What needs to be done
The data should be printed in full, character for character.

[Collected data entries]

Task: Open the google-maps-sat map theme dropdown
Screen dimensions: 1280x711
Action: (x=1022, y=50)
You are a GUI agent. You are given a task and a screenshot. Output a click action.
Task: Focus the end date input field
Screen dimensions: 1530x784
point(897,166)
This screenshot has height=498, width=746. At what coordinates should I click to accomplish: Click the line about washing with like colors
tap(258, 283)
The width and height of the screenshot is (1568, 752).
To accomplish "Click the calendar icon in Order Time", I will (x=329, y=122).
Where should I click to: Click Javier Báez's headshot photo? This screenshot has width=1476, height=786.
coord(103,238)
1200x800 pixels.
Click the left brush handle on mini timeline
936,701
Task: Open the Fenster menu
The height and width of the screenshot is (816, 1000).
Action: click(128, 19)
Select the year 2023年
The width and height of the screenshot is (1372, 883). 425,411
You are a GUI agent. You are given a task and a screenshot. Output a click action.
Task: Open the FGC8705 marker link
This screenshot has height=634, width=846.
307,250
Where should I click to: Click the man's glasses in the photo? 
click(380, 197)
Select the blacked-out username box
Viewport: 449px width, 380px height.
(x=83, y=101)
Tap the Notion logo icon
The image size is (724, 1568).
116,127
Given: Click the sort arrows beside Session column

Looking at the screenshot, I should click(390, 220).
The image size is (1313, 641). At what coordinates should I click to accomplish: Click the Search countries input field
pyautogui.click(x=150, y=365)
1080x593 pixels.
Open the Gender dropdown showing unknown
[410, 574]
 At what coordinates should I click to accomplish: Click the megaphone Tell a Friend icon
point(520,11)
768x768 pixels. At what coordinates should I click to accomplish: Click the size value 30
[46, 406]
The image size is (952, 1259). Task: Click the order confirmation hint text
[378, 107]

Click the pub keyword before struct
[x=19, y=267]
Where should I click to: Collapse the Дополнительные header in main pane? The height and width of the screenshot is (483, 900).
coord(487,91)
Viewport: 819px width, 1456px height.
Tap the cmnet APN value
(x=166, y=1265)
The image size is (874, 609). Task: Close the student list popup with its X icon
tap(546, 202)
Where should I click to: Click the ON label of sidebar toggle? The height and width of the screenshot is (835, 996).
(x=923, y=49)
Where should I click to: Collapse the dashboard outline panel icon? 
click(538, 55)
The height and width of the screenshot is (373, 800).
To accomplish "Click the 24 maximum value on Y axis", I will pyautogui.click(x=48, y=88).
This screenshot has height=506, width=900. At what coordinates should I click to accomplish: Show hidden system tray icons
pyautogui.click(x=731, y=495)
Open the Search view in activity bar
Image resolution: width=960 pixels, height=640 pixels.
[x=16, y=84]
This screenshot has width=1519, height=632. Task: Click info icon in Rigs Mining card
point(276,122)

Worked solution
Task: Open the google-maps-sat map theme dropdown
Screen dimensions: 1280x711
Action: (x=1022, y=50)
You are a GUI agent. You are given a task and a screenshot. Output a click action.
Task: Focus the end date input field
Screen dimensions: 1530x784
point(897,166)
This screenshot has height=498, width=746. At what coordinates should I click to accomplish: Click the line about washing with like colors
tap(258, 283)
The width and height of the screenshot is (1568, 752).
To accomplish "Click the calendar icon in Order Time", I will (x=329, y=122).
Where should I click to: Click Javier Báez's headshot photo? This screenshot has width=1476, height=786.
coord(103,238)
1200x800 pixels.
Click the left brush handle on mini timeline
936,701
Task: Open the Fenster menu
The height and width of the screenshot is (816, 1000).
Action: click(128, 19)
Select the year 2023年
The width and height of the screenshot is (1372, 883). 425,411
You are a GUI agent. You are given a task and a screenshot. Output a click action.
Task: Open the FGC8705 marker link
This screenshot has height=634, width=846.
307,250
Where should I click to: Click the man's glasses in the photo? 
click(380, 197)
Select the blacked-out username box
Viewport: 449px width, 380px height.
(x=83, y=101)
Tap the Notion logo icon
The image size is (724, 1568).
116,127
Given: Click the sort arrows beside Session column

Looking at the screenshot, I should click(390, 220).
The image size is (1313, 641). At what coordinates should I click to accomplish: Click the Search countries input field
pyautogui.click(x=150, y=365)
1080x593 pixels.
Open the Gender dropdown showing unknown
[410, 574]
 At what coordinates should I click to accomplish: Click the megaphone Tell a Friend icon
point(520,11)
768x768 pixels. At what coordinates should I click to accomplish: Click the size value 30
[46, 406]
The image size is (952, 1259). Task: Click the order confirmation hint text
[378, 107]

Click the pub keyword before struct
[x=19, y=267]
Where should I click to: Collapse the Дополнительные header in main pane? The height and width of the screenshot is (483, 900).
coord(487,91)
Viewport: 819px width, 1456px height.
Tap the cmnet APN value
(x=166, y=1265)
The image size is (874, 609). Task: Close the student list popup with its X icon
tap(546, 202)
Where should I click to: Click the ON label of sidebar toggle? The height and width of the screenshot is (835, 996).
(x=923, y=49)
Where should I click to: Collapse the dashboard outline panel icon? 
click(538, 55)
The height and width of the screenshot is (373, 800).
To accomplish "Click the 24 maximum value on Y axis", I will pyautogui.click(x=48, y=88).
This screenshot has height=506, width=900. At what coordinates should I click to accomplish: Show hidden system tray icons
pyautogui.click(x=731, y=495)
Open the Search view in activity bar
Image resolution: width=960 pixels, height=640 pixels.
[x=16, y=84]
This screenshot has width=1519, height=632. Task: Click info icon in Rigs Mining card
point(276,122)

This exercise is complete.